- **Data to examine**:
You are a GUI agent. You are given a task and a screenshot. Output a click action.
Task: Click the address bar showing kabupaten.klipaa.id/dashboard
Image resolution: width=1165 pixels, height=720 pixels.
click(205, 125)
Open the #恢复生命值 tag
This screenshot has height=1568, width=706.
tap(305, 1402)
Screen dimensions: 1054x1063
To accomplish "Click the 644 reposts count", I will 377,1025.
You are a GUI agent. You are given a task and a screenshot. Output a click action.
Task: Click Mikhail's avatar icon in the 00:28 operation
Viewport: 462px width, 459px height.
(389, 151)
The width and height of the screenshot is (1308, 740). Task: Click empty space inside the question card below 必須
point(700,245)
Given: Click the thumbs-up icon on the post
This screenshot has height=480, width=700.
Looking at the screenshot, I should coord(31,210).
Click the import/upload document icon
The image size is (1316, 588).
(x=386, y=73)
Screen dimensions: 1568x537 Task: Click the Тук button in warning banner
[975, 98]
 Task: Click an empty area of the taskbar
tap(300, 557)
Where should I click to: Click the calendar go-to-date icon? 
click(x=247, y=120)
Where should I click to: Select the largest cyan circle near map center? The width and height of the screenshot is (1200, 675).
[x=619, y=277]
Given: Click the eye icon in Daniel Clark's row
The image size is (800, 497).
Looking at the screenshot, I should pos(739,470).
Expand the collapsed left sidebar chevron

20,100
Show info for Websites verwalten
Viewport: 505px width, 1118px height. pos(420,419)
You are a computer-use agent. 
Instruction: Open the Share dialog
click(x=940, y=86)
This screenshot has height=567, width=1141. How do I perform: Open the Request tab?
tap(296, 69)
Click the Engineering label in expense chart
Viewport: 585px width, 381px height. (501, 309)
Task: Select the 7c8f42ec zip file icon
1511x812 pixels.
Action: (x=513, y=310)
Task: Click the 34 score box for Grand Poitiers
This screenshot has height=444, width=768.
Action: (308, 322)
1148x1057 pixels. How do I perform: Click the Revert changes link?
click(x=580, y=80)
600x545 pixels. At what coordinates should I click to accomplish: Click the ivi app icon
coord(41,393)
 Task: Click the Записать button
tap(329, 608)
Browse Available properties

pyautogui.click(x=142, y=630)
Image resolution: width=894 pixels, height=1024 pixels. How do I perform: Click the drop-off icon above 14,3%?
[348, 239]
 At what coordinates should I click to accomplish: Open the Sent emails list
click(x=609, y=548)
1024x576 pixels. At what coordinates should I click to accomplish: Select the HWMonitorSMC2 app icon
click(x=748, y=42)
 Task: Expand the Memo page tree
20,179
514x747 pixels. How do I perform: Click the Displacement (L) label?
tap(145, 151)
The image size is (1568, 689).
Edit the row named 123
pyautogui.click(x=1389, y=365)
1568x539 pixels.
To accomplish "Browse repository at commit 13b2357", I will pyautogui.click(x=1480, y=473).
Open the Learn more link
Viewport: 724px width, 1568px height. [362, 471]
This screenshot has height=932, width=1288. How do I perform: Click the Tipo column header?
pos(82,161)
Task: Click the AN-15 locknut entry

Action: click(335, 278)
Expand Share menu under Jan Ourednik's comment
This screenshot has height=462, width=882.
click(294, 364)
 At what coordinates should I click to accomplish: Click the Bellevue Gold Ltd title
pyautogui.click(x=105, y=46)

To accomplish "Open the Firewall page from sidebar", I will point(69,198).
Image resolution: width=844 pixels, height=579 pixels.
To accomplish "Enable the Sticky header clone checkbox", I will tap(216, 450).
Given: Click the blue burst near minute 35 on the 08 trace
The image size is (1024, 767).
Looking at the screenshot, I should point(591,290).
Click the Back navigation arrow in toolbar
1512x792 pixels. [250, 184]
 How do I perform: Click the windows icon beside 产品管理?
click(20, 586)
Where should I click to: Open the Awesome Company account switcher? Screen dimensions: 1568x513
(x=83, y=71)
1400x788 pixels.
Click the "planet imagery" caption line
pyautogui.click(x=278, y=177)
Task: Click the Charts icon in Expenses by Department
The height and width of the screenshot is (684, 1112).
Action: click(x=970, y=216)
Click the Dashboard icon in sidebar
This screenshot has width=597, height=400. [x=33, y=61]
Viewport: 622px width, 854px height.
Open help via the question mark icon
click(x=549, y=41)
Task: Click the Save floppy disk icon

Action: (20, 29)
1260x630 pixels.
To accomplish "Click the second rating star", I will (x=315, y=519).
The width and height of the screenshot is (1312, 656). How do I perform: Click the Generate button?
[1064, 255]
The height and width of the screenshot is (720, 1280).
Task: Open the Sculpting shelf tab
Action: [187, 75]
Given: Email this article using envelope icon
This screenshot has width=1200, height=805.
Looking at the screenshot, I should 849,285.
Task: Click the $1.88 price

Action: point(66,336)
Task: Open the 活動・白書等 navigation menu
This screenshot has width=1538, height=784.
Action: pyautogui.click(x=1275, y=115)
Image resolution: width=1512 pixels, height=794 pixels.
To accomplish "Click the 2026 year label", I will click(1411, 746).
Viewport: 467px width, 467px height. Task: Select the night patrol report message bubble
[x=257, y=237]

- **About this exercise**:
Once more, set down the full listing, verbatim.

- **Response for this exercise**:
You are a GUI agent. You are given a task and a screenshot. Output a click action.
Task: Click the address bar showing kabupaten.klipaa.id/dashboard
Image resolution: width=1165 pixels, height=720 pixels.
click(205, 125)
Open the #恢复生命值 tag
This screenshot has height=1568, width=706.
tap(305, 1402)
Screen dimensions: 1054x1063
To accomplish "Click the 644 reposts count", I will 377,1025.
You are a GUI agent. You are given a task and a screenshot. Output a click action.
Task: Click Mikhail's avatar icon in the 00:28 operation
Viewport: 462px width, 459px height.
(389, 151)
The width and height of the screenshot is (1308, 740). Task: Click empty space inside the question card below 必須
point(700,245)
Given: Click the thumbs-up icon on the post
This screenshot has height=480, width=700.
Looking at the screenshot, I should coord(31,210).
Click the import/upload document icon
The image size is (1316, 588).
(x=386, y=73)
Screen dimensions: 1568x537 Task: Click the Тук button in warning banner
[975, 98]
 Task: Click an empty area of the taskbar
tap(300, 557)
Where should I click to: Click the calendar go-to-date icon? 
click(x=247, y=120)
Where should I click to: Select the largest cyan circle near map center? The width and height of the screenshot is (1200, 675).
[x=619, y=277]
Given: Click the eye icon in Daniel Clark's row
The image size is (800, 497).
Looking at the screenshot, I should pos(739,470).
Expand the collapsed left sidebar chevron

20,100
Show info for Websites verwalten
Viewport: 505px width, 1118px height. pos(420,419)
You are a computer-use agent. 
Instruction: Open the Share dialog
click(x=940, y=86)
This screenshot has height=567, width=1141. How do I perform: Open the Request tab?
tap(296, 69)
Click the Engineering label in expense chart
Viewport: 585px width, 381px height. (501, 309)
Task: Select the 7c8f42ec zip file icon
1511x812 pixels.
Action: (x=513, y=310)
Task: Click the 34 score box for Grand Poitiers
This screenshot has height=444, width=768.
Action: (308, 322)
1148x1057 pixels. How do I perform: Click the Revert changes link?
click(x=580, y=80)
600x545 pixels. At what coordinates should I click to accomplish: Click the ivi app icon
coord(41,393)
 Task: Click the Записать button
tap(329, 608)
Browse Available properties

pyautogui.click(x=142, y=630)
Image resolution: width=894 pixels, height=1024 pixels. How do I perform: Click the drop-off icon above 14,3%?
[348, 239]
 At what coordinates should I click to accomplish: Open the Sent emails list
click(x=609, y=548)
1024x576 pixels. At what coordinates should I click to accomplish: Select the HWMonitorSMC2 app icon
click(x=748, y=42)
 Task: Expand the Memo page tree
20,179
514x747 pixels. How do I perform: Click the Displacement (L) label?
tap(145, 151)
The image size is (1568, 689).
Edit the row named 123
pyautogui.click(x=1389, y=365)
1568x539 pixels.
To accomplish "Browse repository at commit 13b2357", I will pyautogui.click(x=1480, y=473).
Open the Learn more link
Viewport: 724px width, 1568px height. [362, 471]
This screenshot has height=932, width=1288. How do I perform: Click the Tipo column header?
pos(82,161)
Task: Click the AN-15 locknut entry

Action: click(335, 278)
Expand Share menu under Jan Ourednik's comment
This screenshot has height=462, width=882.
click(294, 364)
 At what coordinates should I click to accomplish: Click the Bellevue Gold Ltd title
pyautogui.click(x=105, y=46)

To accomplish "Open the Firewall page from sidebar", I will point(69,198).
Image resolution: width=844 pixels, height=579 pixels.
To accomplish "Enable the Sticky header clone checkbox", I will tap(216, 450).
Given: Click the blue burst near minute 35 on the 08 trace
The image size is (1024, 767).
Looking at the screenshot, I should point(591,290).
Click the Back navigation arrow in toolbar
1512x792 pixels. [250, 184]
 How do I perform: Click the windows icon beside 产品管理?
click(20, 586)
Where should I click to: Open the Awesome Company account switcher? Screen dimensions: 1568x513
(x=83, y=71)
1400x788 pixels.
Click the "planet imagery" caption line
pyautogui.click(x=278, y=177)
Task: Click the Charts icon in Expenses by Department
The height and width of the screenshot is (684, 1112).
Action: click(x=970, y=216)
Click the Dashboard icon in sidebar
This screenshot has width=597, height=400. [x=33, y=61]
Viewport: 622px width, 854px height.
Open help via the question mark icon
click(x=549, y=41)
Task: Click the Save floppy disk icon

Action: (20, 29)
1260x630 pixels.
To accomplish "Click the second rating star", I will (x=315, y=519).
The width and height of the screenshot is (1312, 656). How do I perform: Click the Generate button?
[1064, 255]
The height and width of the screenshot is (720, 1280).
Task: Open the Sculpting shelf tab
Action: [187, 75]
Given: Email this article using envelope icon
This screenshot has width=1200, height=805.
Looking at the screenshot, I should 849,285.
Task: Click the $1.88 price

Action: point(66,336)
Task: Open the 活動・白書等 navigation menu
This screenshot has width=1538, height=784.
Action: pyautogui.click(x=1275, y=115)
Image resolution: width=1512 pixels, height=794 pixels.
To accomplish "Click the 2026 year label", I will click(1411, 746).
Viewport: 467px width, 467px height. Task: Select the night patrol report message bubble
[x=257, y=237]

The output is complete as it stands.